7 responses to “Take me—a prayer

  1. joeroe12

    nicely delicate, good work john!

  2. Mystery of mysteries… makes us so curious to know where all this is leading to…However there is something call strong hope/faith that all began well will end well. With that hope we can all rest/sleep without worryin too much. This poem is way too deep.

    • It is quite obvious that your blog name is a wonderful disguise for someone with a deep and meditative side to them! You see and hear more than most…

  3. A lovely prayer! Well done, John. I agree with you on two points, viz.
    The ‘take me’ lines do give the poem focus, and
    ‘Perfection is over rated’ is so true. Like the eastern idea of a damaged flower in an arrangement. Nothing in this world is perfect. Btw, I know less than nothing about structure in poetry so I can’t really comment.

    • Denise, the only structure that in the end is important is whether you liked it or not…whether it flows and lets the meaning sink in. So thank you much for the compliments. To me, the mystery of mysteries is how sincere prayer…even if the sayer does not understand the process or sees it happening consciously…slowly changes the one praying to be more humble and patient.

      And by the way, you nailed my objection to perfection perfectly. I first came across the idea when I read about Go boards in Japan…that the width of the ‘squares’ is different from the height, just so that there would not be too much uniformity.

  4. Lovely. Form is a great starting point – but why should it end there?

INFORMATION SHOWN
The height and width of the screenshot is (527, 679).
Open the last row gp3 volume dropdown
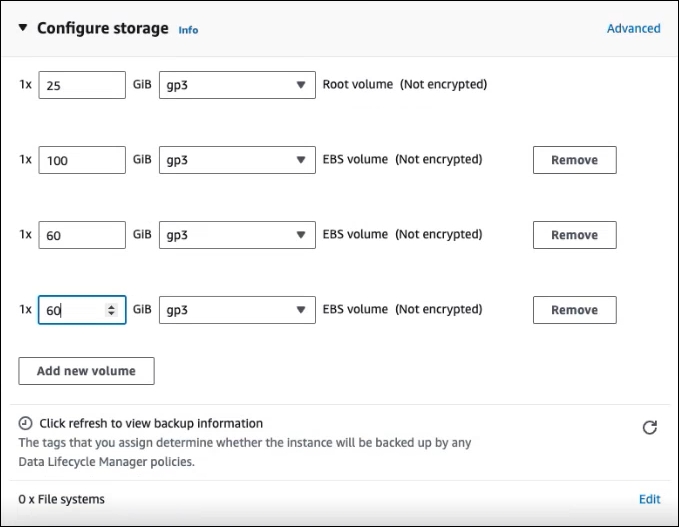(237, 310)
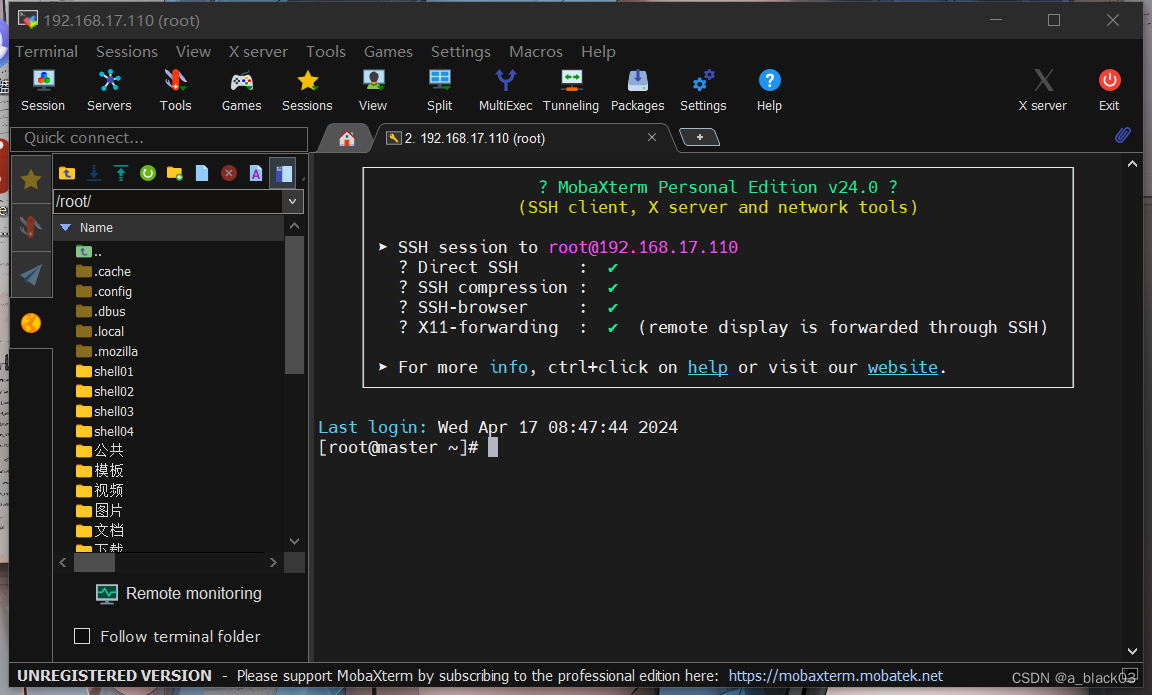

WORK TASK
Please reproduce, word for word, the portion of the poem comments that opens with the words containing "2. Mystery of" and closes with "can’t really comment.".

RESPONSE TO THE EXERCISE
2. Mystery of mysteries… makes us so curious to know where all this is leading to…However there is something call strong hope/faith that all began well will end well. With that hope we can all rest/sleep without worryin too much. This poem is way too deep.

    • It is quite obvious that your blog name is a wonderful disguise for someone with a deep and meditative side to them! You see and hear more than most…

  3. A lovely prayer! Well done, John. I agree with you on two points, viz.
    The ‘take me’ lines do give the poem focus, and
    ‘Perfection is over rated’ is so true. Like the eastern idea of a damaged flower in an arrangement. Nothing in this world is perfect. Btw, I know less than nothing about structure in poetry so I can’t really comment.